Mais informação, melhor decisão: a inteligência artificial que antecipa resultados da cirurgia ao cancro da mama

Não se trata do conto de fadas, mas o projeto CINDERELLA também faz magia quando o tema é o tratamento do cancro da mama. Arrancou há quatro anos, e a aproximar-se da reta final, há já um conjunto de ferramentas desenvolvidas para apoiar pacientes e médicos a antecipar, de forma realista, as alterações físicas decorrentes da cirurgia após tratamento do cancro da mama.

 

O projeto CINDERELLA reúne centros clínicos e de investigação de vários países, incluindo o INESC TEC, a Fundação Champalimaud e a Faculdade de Ciências da Universidade de Lisboa, em Portugal, bem como instituições em Itália, Alemanha, Polónia e Israel e usa modelos de inteligência artificial (IA) para prever e avaliar os resultados estéticos do tratamento do cancro da mama.

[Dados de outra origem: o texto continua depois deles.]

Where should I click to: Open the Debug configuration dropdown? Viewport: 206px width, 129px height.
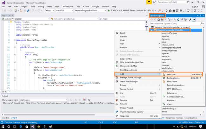point(49,10)
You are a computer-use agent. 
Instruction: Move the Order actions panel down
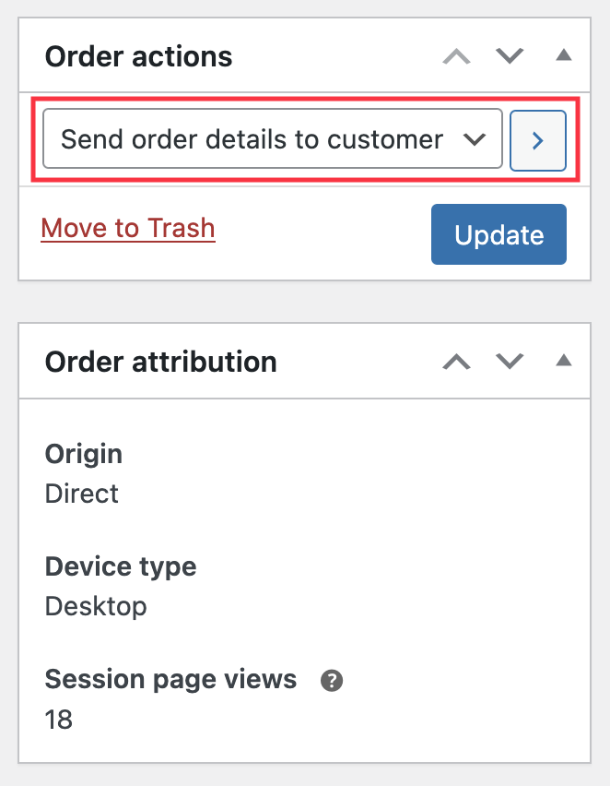(510, 56)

No INESC TEC, a equipa focou-se no desenvolvimento de diferentes modelos de IA capazes de permitir uma visualização mais realista do torso das pacientes, com base em imagens pré-cirúrgicas ou em exemplos de resultados estéticos de pacientes anteriores. Helena Montenegro, uma das investigadoras do INESC TEC envolvida no projeto, refere que ao longo destes quatro anos foram muitos os desafios: “estamos a trabalhar com imagens médicas altamente sensíveis, com grande variabilidade anatómica e com resultados cirúrgicos que dependem de múltiplos fatores clínicos, o que exigiu criar modelos robustos. O impacto deste trabalho vai além da tecnologia; tem impacto na autoestima, na qualidade de vida e na recuperação emocional das pacientes.”

Um dos modelos criados recorre a técnicas avançadas de aprendizagem profunda, incluindo redes generativas adversariais e arquiteturas modernas de visão computacional, permitindo criar simulações personalizadas e realistas. O objetivo é gerar, a partir de uma imagem pré-cirúrgica do torso da paciente, uma previsão visual de como o corpo poderá ficar após a cirurgia.

Outra vertente da investigação desenvolvida no INESC TEC baseia-se na identificação automática de pacientes anteriores com características corporais semelhantes, cujos resultados pós-cirúrgicos podem servir de referência. Estes modelos analisam múltiplas características visuais e estruturais para encontrar exemplos clínicos comparáveis, permitindo que a paciente visualize resultados reais obtidos em casos semelhantes ao seu.

Para aumentar o realismo das previsões, a equipa desenvolveu ainda métodos de modelação tridimensional do torso, permitindo uma visualização mais imersiva e detalhada das alterações. “A reconstrução 3D melhora a perceção espacial e contribui para uma compreensão mais precisa das possíveis transformações físicas. Estas soluções assentam também em modelos de deteção automática de contornos e segmentação, que permitem identificar e delimitar as estruturas anatómicas relevantes nas imagens clínicas. Estes modelos de segmentação são fundamentais para garantir precisão e consistência nas etapas seguintes de previsão e avaliação”, explica a investigadora.

Para além da previsão visual, foi ainda desenvolvido modelo de linguagem para avaliação estética, que ajuda a sistematizar e interpretar descrições clínicas e critérios subjetivos de avaliação estética, contribuindo para uma avaliação mais estruturada e consistente dos resultados.

Para facilitar a partilha de resultados com profissionais de saúde, foi desenvolvida a plataforma BreLoAI, uma aplicação escalável que permite apoiar a anotação, análise e visualização de imagens clínicas, funcionando como ponte entre investigadores e clínicos.

“A equipa do CINDERELLA tem procurado analisar ativamente o estado da arte em métodos de previsão e avaliação estética em cirurgia, não apenas no contexto do cancro da mama, mas também noutras áreas da cirurgia reconstrutiva e plástica. A IA pode assumir um papel central na humanização da decisão médica, colocando a tecnologia ao serviço de escolhas mais informadas e centradas na paciente”, conclui Helena Montenegro.

Os resultados destes trabalhos de investigação foram apresentados em várias conferências, incluindo em workshops das conferências de topo, tais como MICCAI (International Conference on Medical Image Computing and Computer Assisted Intervention) e ECCV (European Conference on Computer Vision), nas conferências EMBC (International Conference of the IEEE Engineering in Medicine and Biology Society) e ISBI (IEEE International Symposium on Biomedical Imaging).